- [Task requirements]: Please set down, word for word, everything from the line containing "Where should I" down to the line containing "point(1363,19)", and leave the pictures out.

- [Data entries]:

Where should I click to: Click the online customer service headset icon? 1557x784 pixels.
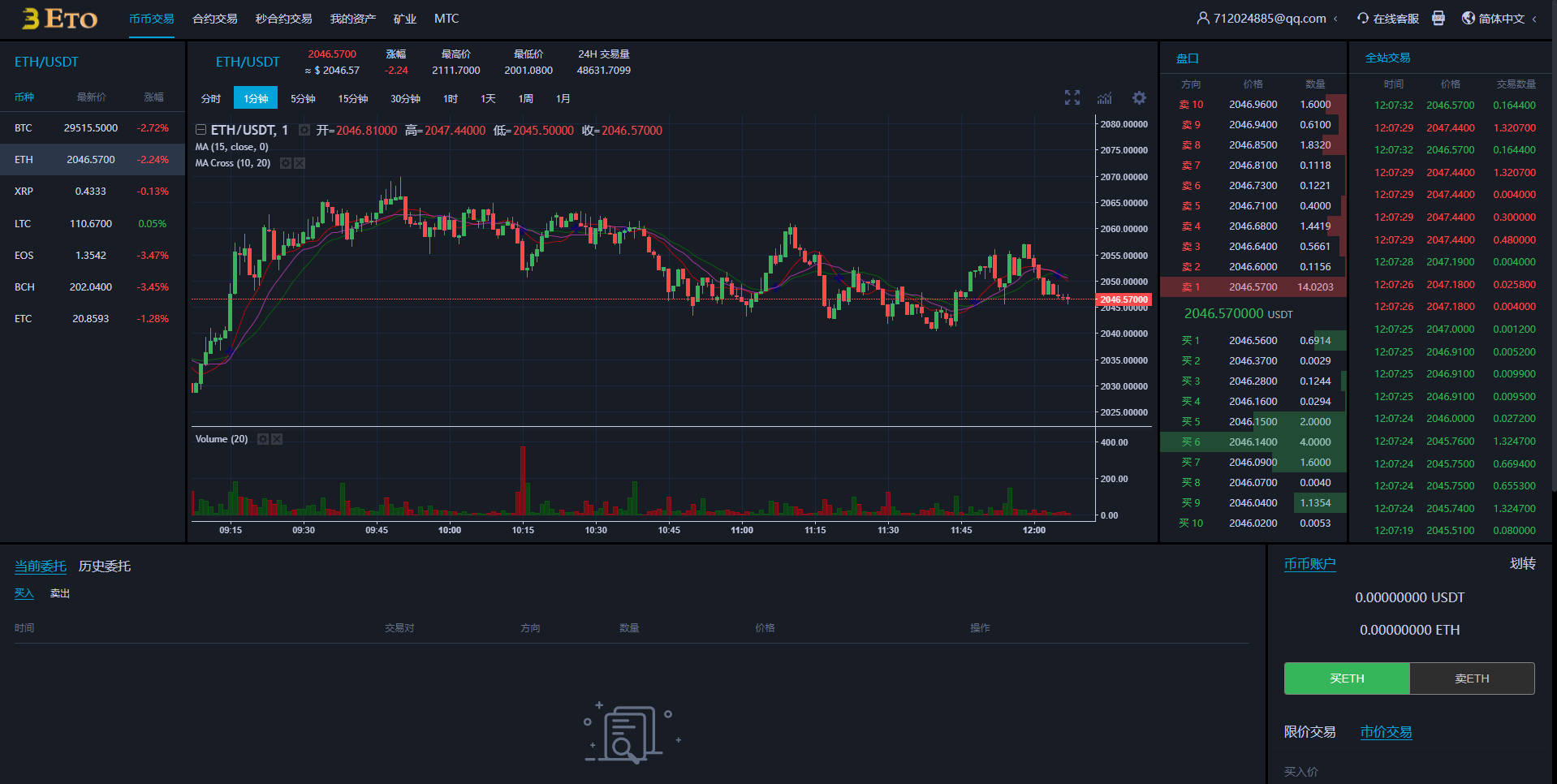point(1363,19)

==

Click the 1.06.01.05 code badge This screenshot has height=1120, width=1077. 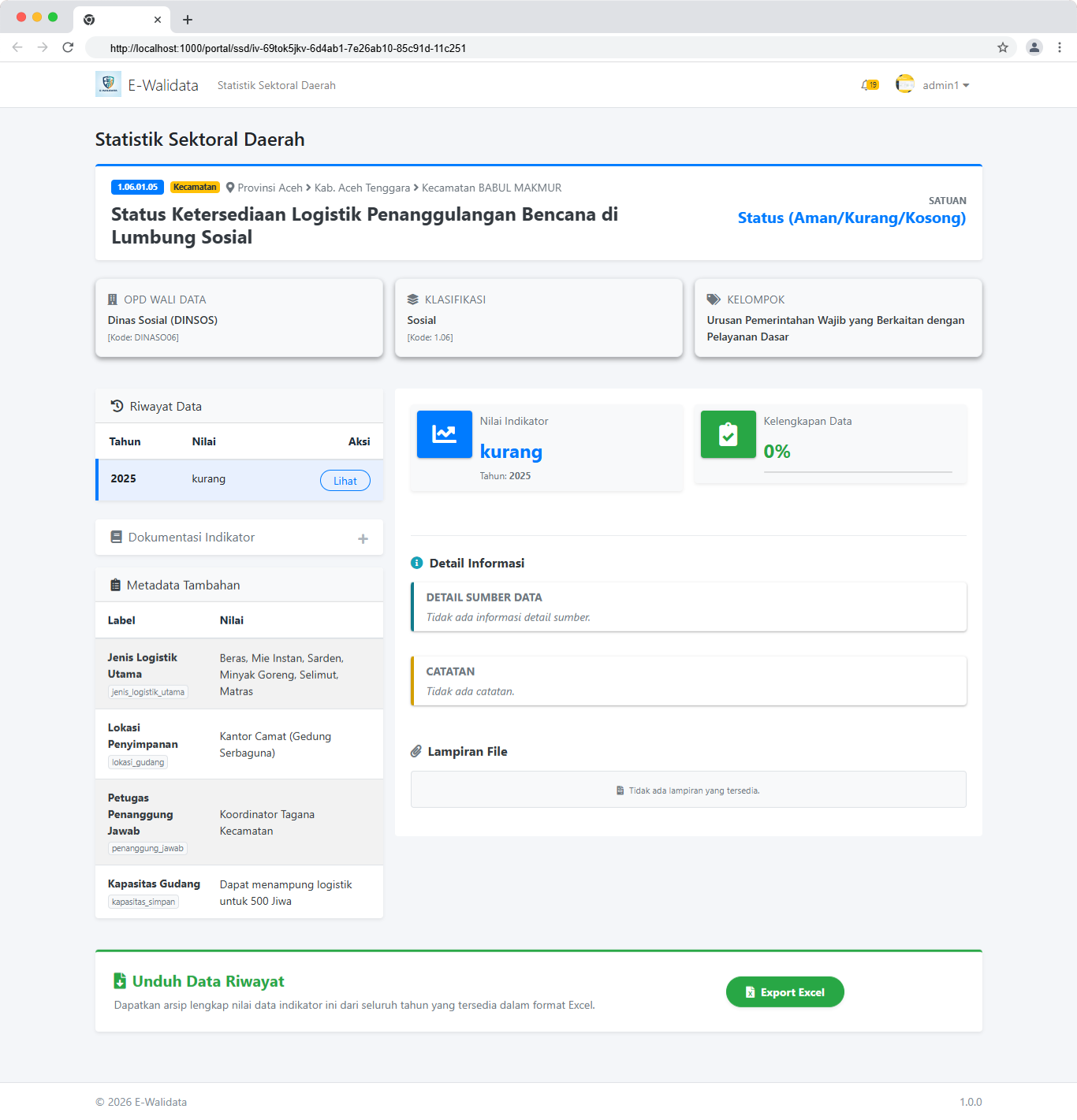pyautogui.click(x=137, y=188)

==

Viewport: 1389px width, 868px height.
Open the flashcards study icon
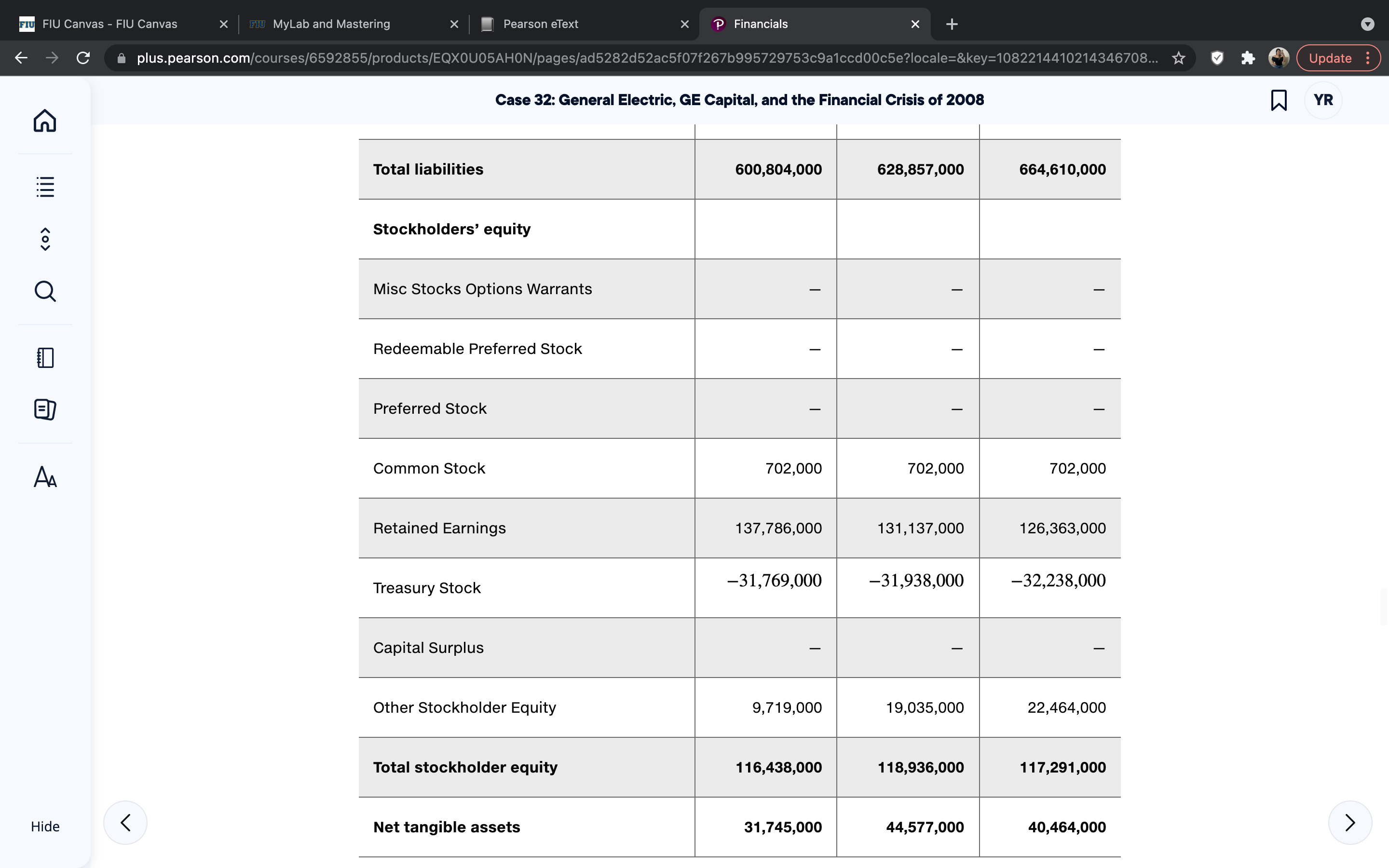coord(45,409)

- [In response]:
Where should I click to: Click the online customer service headset icon? 1557x784 pixels.
point(1363,19)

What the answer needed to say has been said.